Empirical notes on when NTKs work, when assumptions break, and a few explicit kernels on toy models.
NOTE: This is a bunch of notes from studying Neural Tangent Kernels. I wanted to understand empirically what the kernels can be used for and when the assumptions break down. While there is some math, most of it is code on toy models. For those who want to run the code on their own, see this colab
It has explicitly calculated kernels, which may help people if the theory is too abstract.
The functional evolution of a neural network (its outputs on inputs) for MSEloss can be written as a kernel $\Theta_t(x, x_d)$:
\[\frac{df(x)}{dt} = \sum_{x_d}^{\text{train data}} \Theta(x, x_d)\times \big(f(x_d) - y_d\big)\]where we sum over training data $x_d$, using differences between our model $f(x_d)$ and known targets $y_d$.
One way to understand this equation: Suppose we’re interested in the value of our function on a point $x$ not in our training data. Fitting our model to the training data will cause its prediction on that point to change, with intuitively the closer points mattering more (e.g., if $(x_d, y_d) = (1,10)$ then a point $x=0.9$ should have a value close to 10). The kernel $\Theta_t(x, x_d)$ captures the “weight” assigned to nearby points in determining the prediction on $x$. This kernel can be computed empirically.
A kernel is a measure of similarity between points $x_1, x_2$. It is used in kernel regression, where a model guesses the output for an unseen point based off previously seen points. The kernel tells the model which past inputs + outputs are most similar to the current input.
In general this kernel evolves over time - the network will learn features from the data, causing it to change it’s estimate of how different inputs are similar.
But there exists a limit where kernel $\Theta_t$ is constant! This occurs for a certain parameterization (called the NTK parameterization), in the limit of infinitely wide neural networks.
This has several interesting implications:
A constant kernel implies linear dynamics, where the gradient does not change direction over training.
That infinite width networks have this property can be proven theoretically, but we can verify it empirically by noting very wide neural networks do not change their weights very much throughout training.
We visualize linear dynamics in a toy model. Consider a network with one hidden layer, with 1D inputs and outputs.
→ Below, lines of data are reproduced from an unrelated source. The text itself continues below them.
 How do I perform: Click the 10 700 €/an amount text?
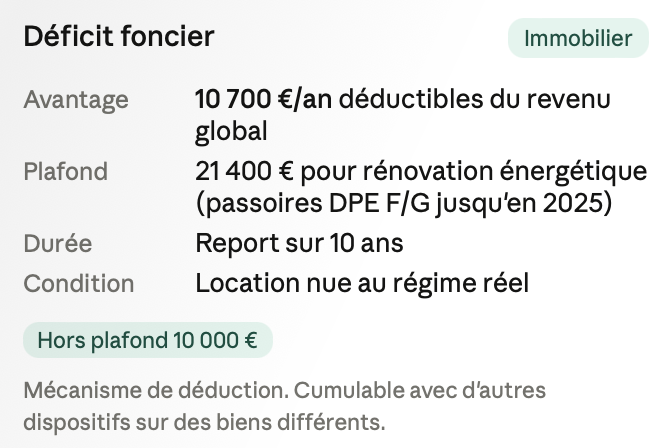[x=264, y=99]
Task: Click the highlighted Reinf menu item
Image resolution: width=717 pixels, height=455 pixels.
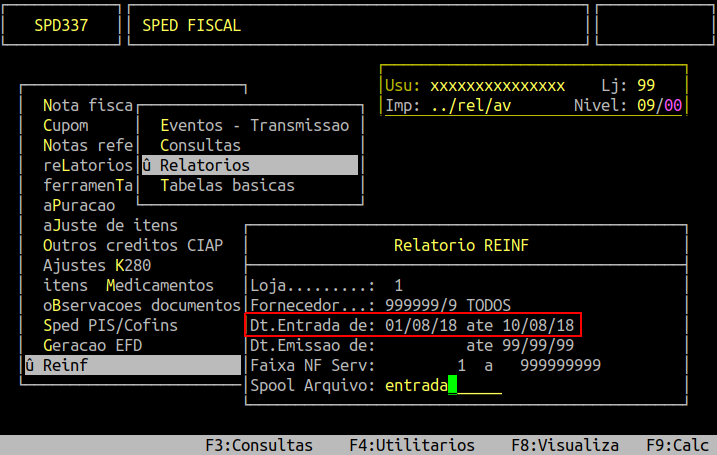Action: point(130,366)
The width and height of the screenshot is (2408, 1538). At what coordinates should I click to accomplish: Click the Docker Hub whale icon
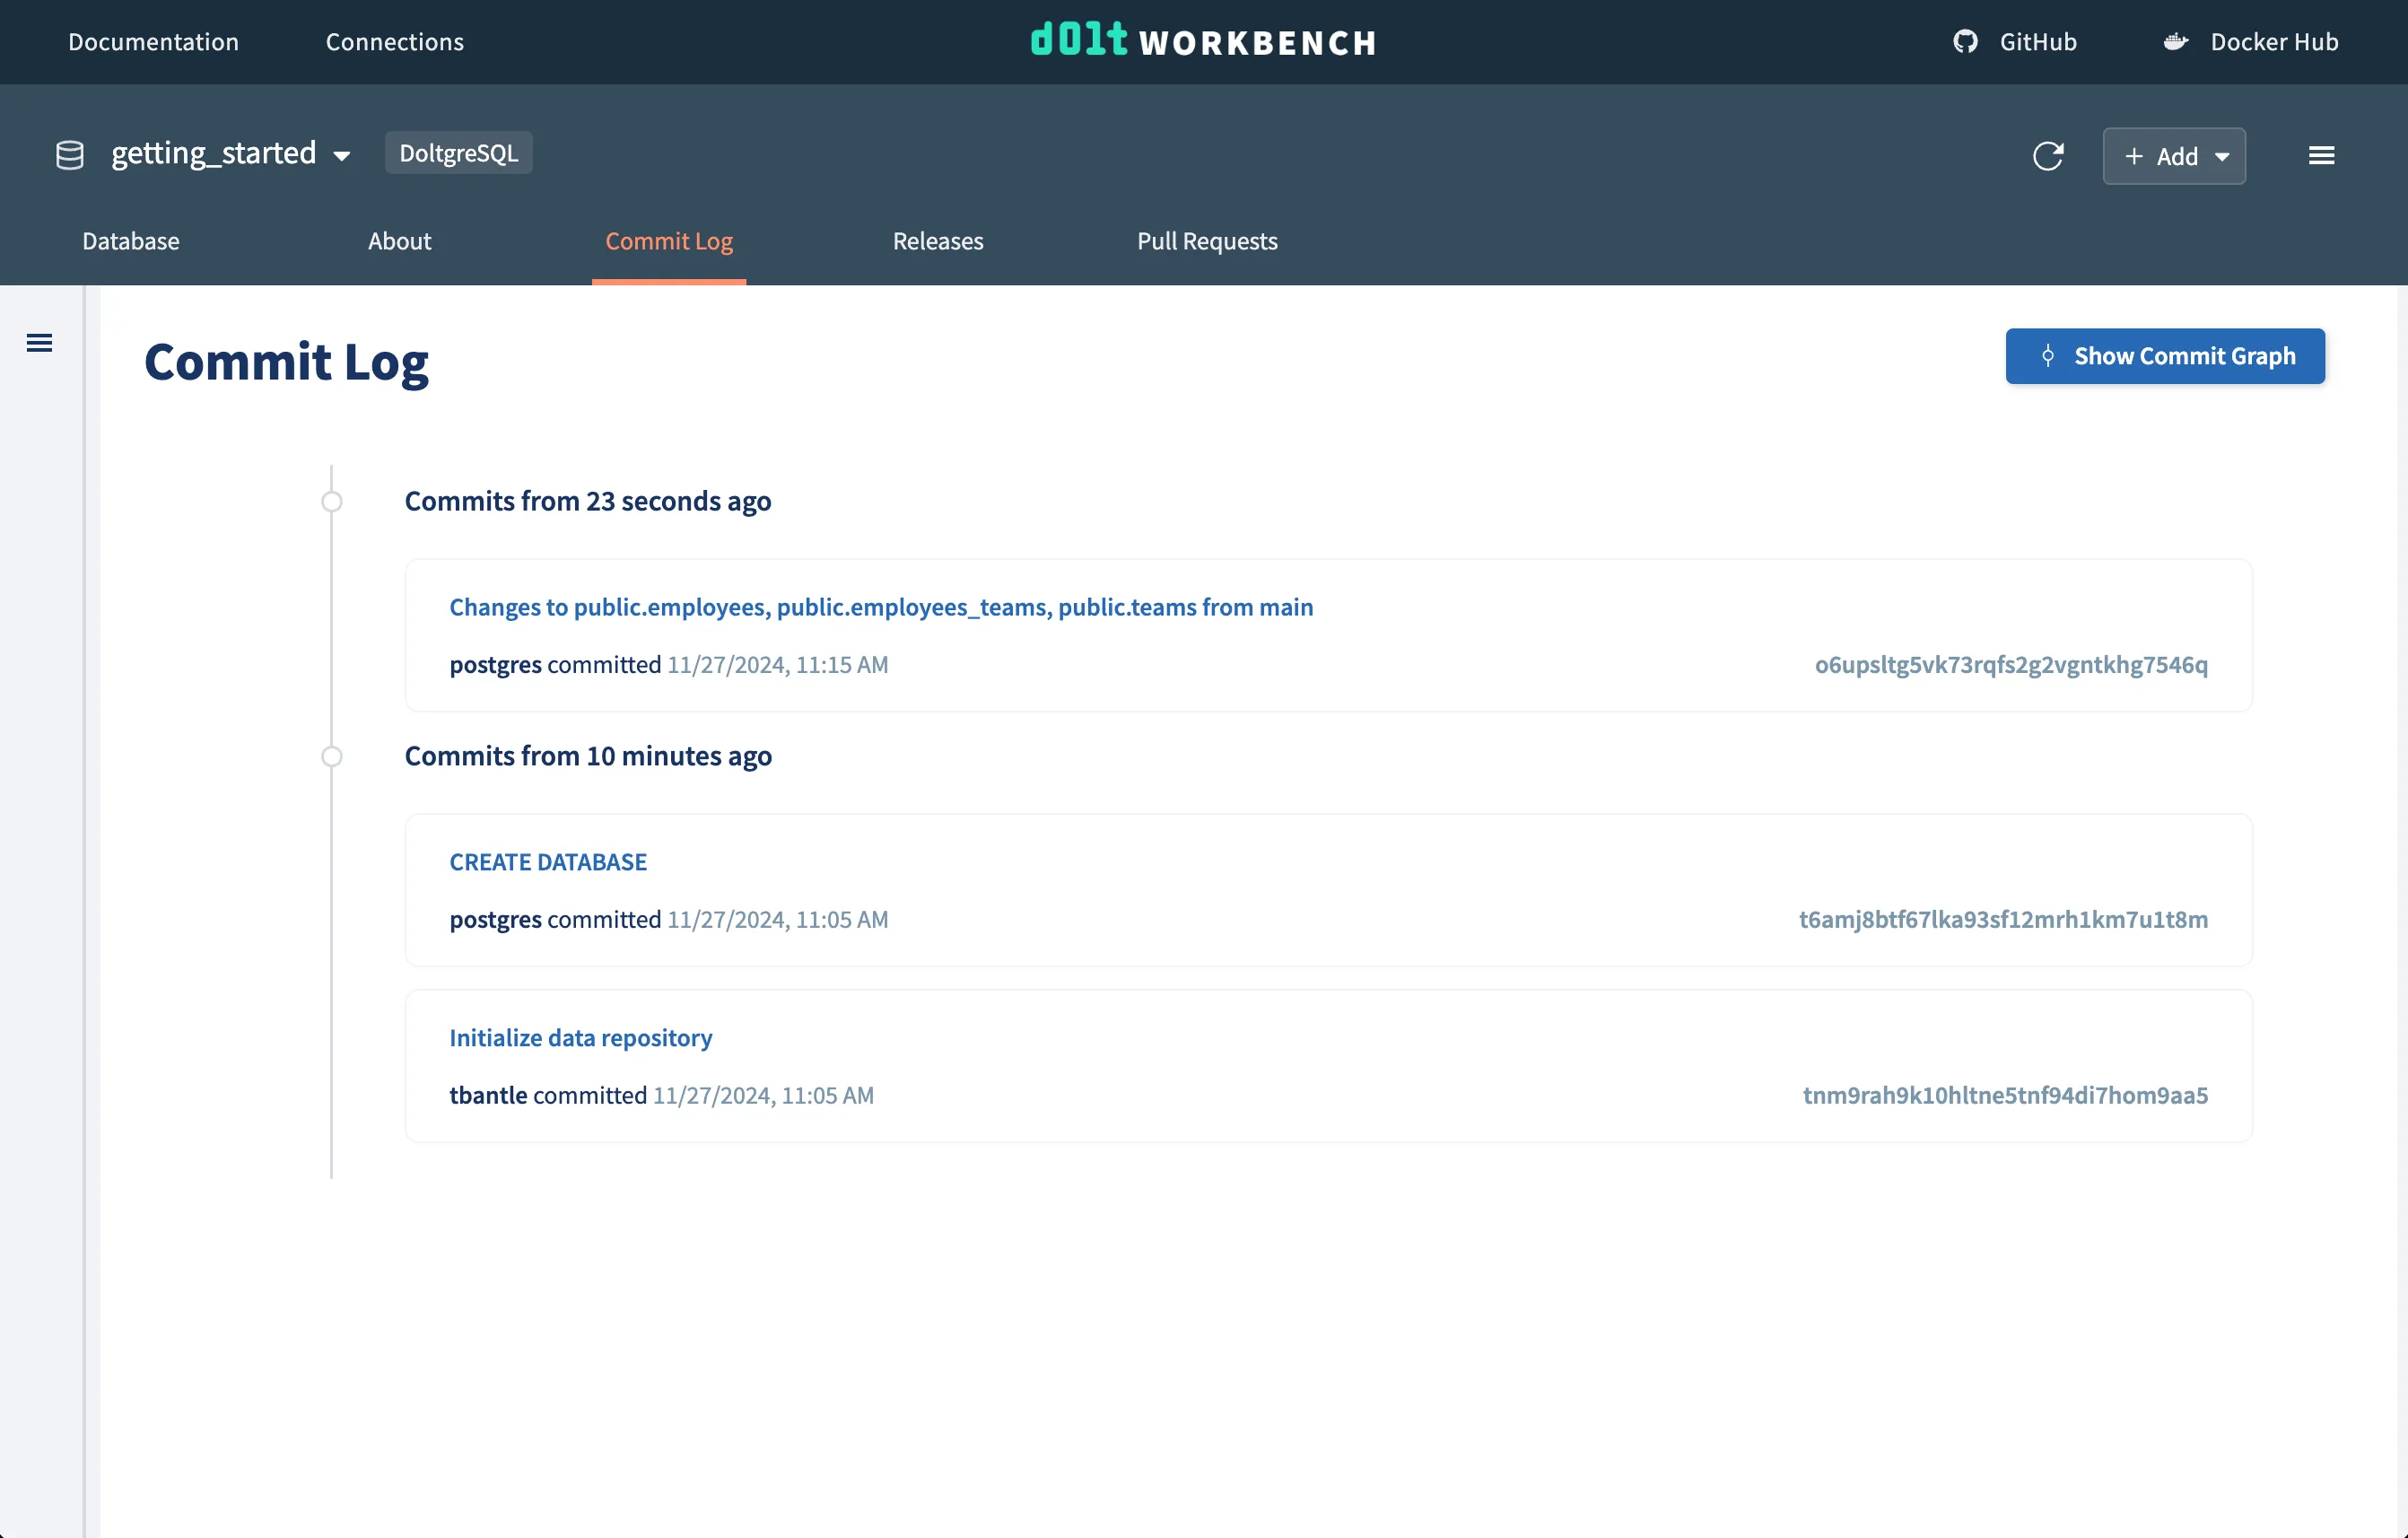pos(2175,42)
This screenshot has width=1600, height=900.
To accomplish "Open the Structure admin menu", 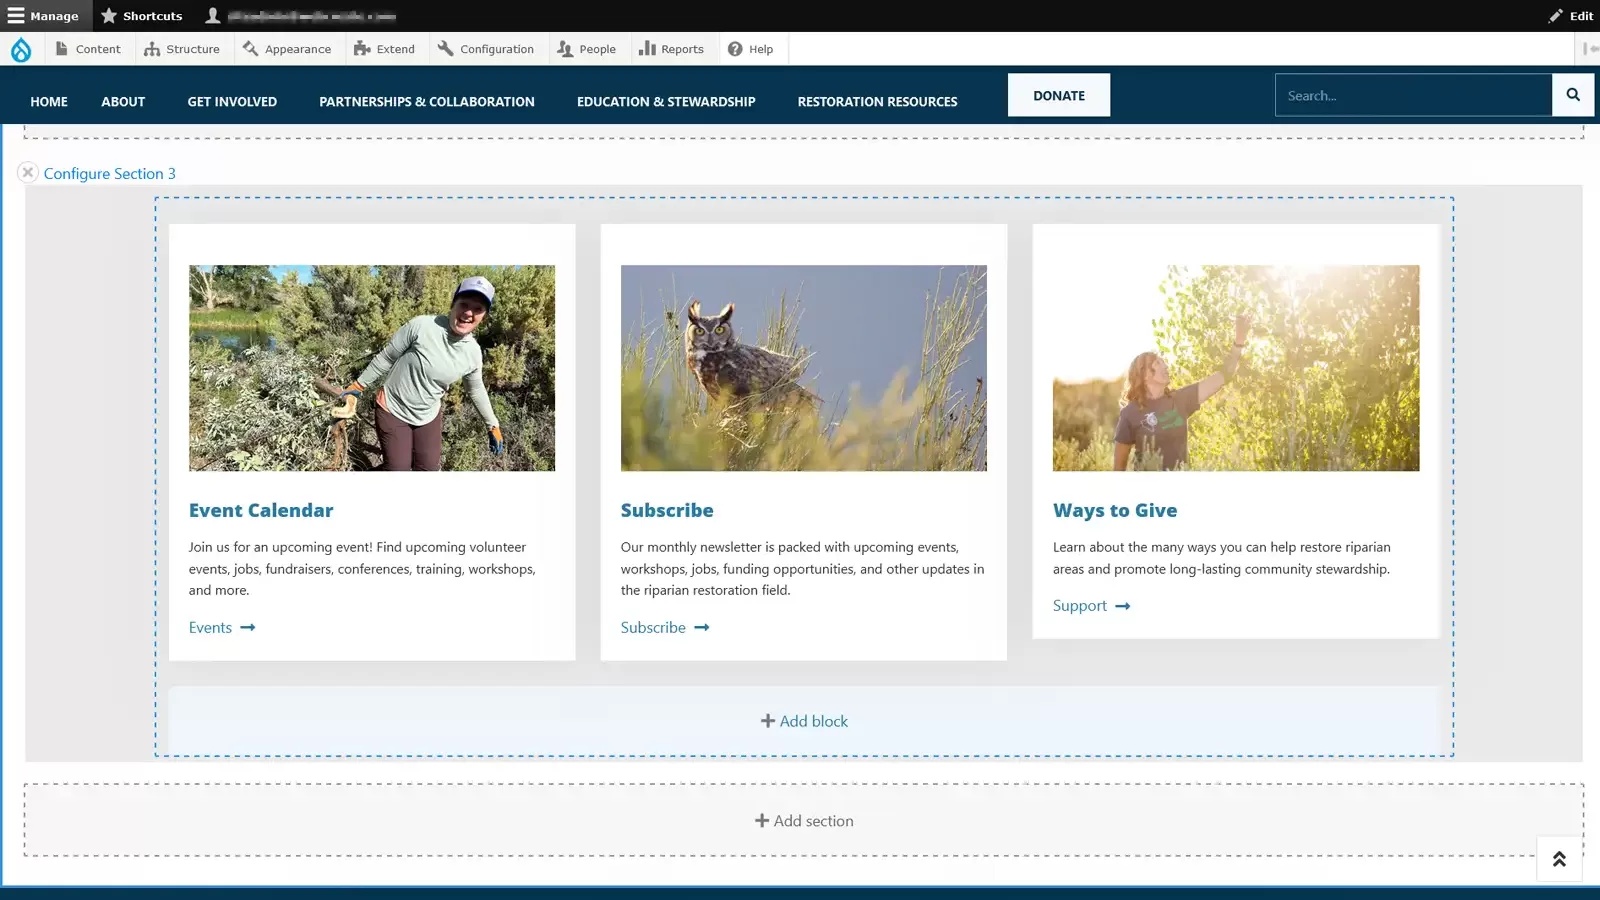I will coord(182,49).
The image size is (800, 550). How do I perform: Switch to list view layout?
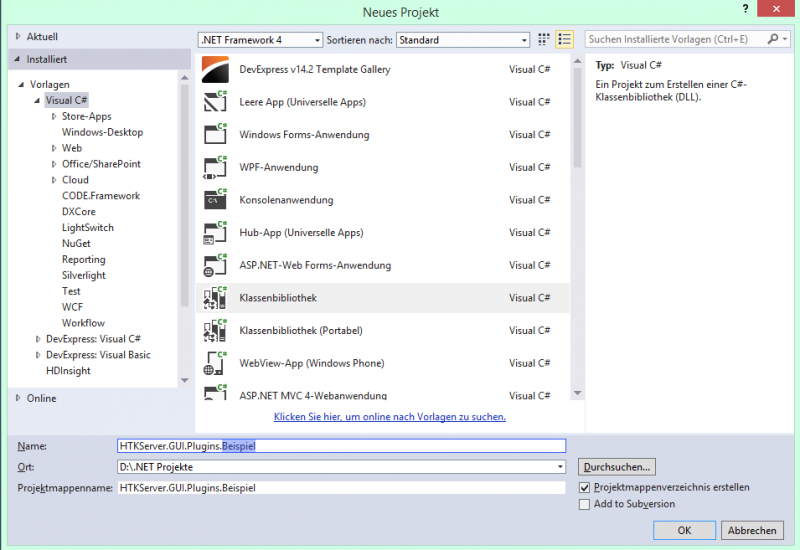click(x=565, y=40)
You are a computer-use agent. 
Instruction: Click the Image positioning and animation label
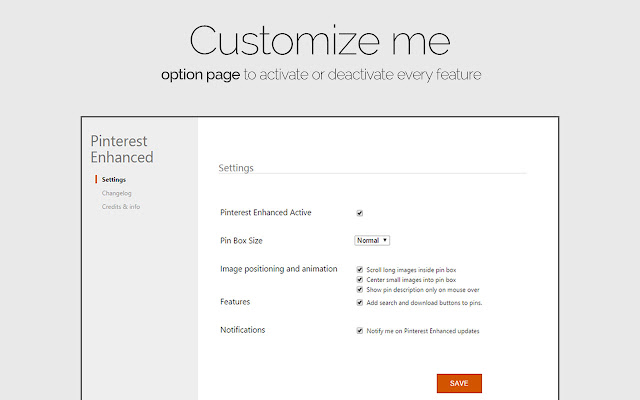[x=278, y=269]
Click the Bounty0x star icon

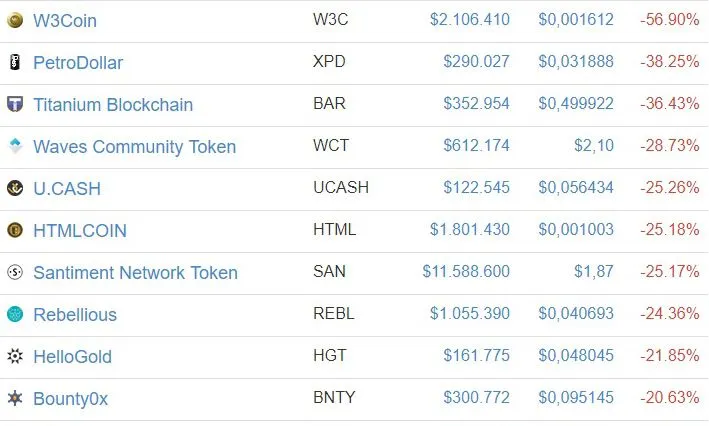click(x=15, y=398)
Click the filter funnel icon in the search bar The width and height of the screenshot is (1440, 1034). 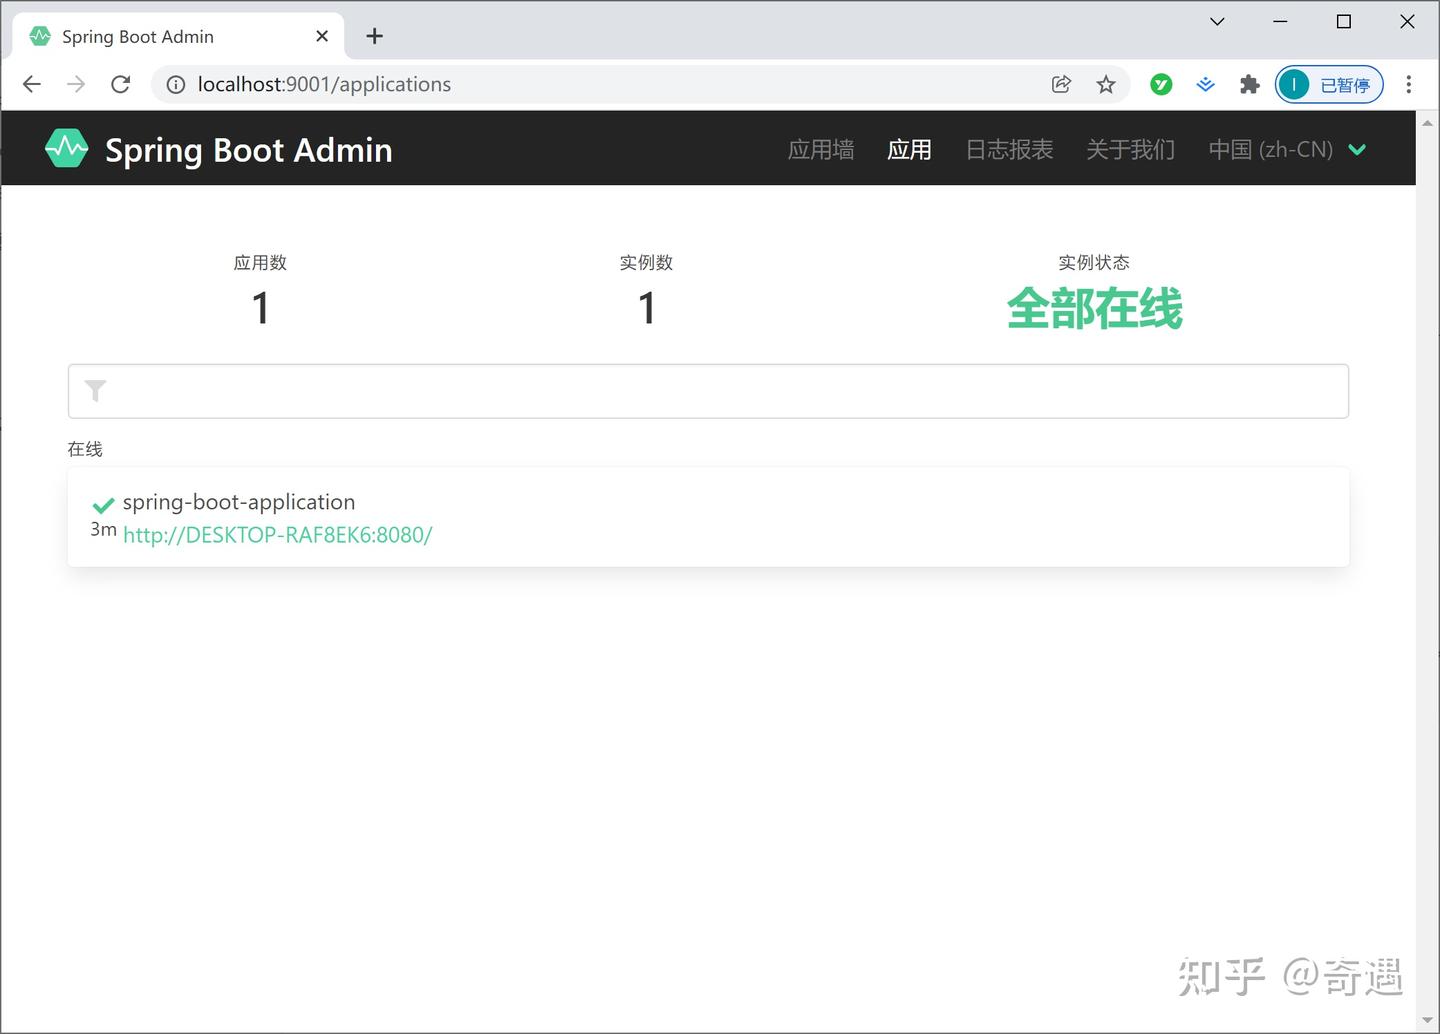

Let there be $N$ neurons, each with two weights connected to input and output, $w_{1,i}, w_{2,i}$. The output of a neuron is
\[h_i(x) = w_{2,i}\,\sigma(w_{1,i}x)\]where $\sigma$ is an activation function (e.g., ReLU, a quadratic, or even linear $\sigma(x)=x$). The network prediction on an input $x$ is given by combining all the neurons
\[f(x,\mathbf{w}_1,\mathbf{w}_2)=\sum_{i}^{N} w_{2,i}\,\sigma(w_{1,i}x).\]As further simplification, suppose our training data is a single point $(x,y)=(1,m)$, and our activation function be linear, $\sigma(x)=x$. Fitting the data implies
\[\sum_{i}^{N} w_{2,i}w_{1,i}=m.\]For a single neuron, this implies $w_2=m/w_1$. Since each neuron has only two parameters, the training dynamics can be visualized easily. We also plot a linearized approximation for comparison.
For higher dimensions, this visualization is less useful. As an alternative, we plot the loss along the linearized and actual trajectories, and their differences (in distance in weight space).
One neuron is clearly very nonlinear, but also very far from the infinite width limit.
What about two neurons? Note that we follow the standard parameterization here (Kaiming init) where weights are initialized from a uniform distribution sampled from $1/\sqrt{N}$, the dimension of the current layer. To keep weight visualizations interpretable, we rescale the second layer weights, but the rest of the computations are without any rescaling.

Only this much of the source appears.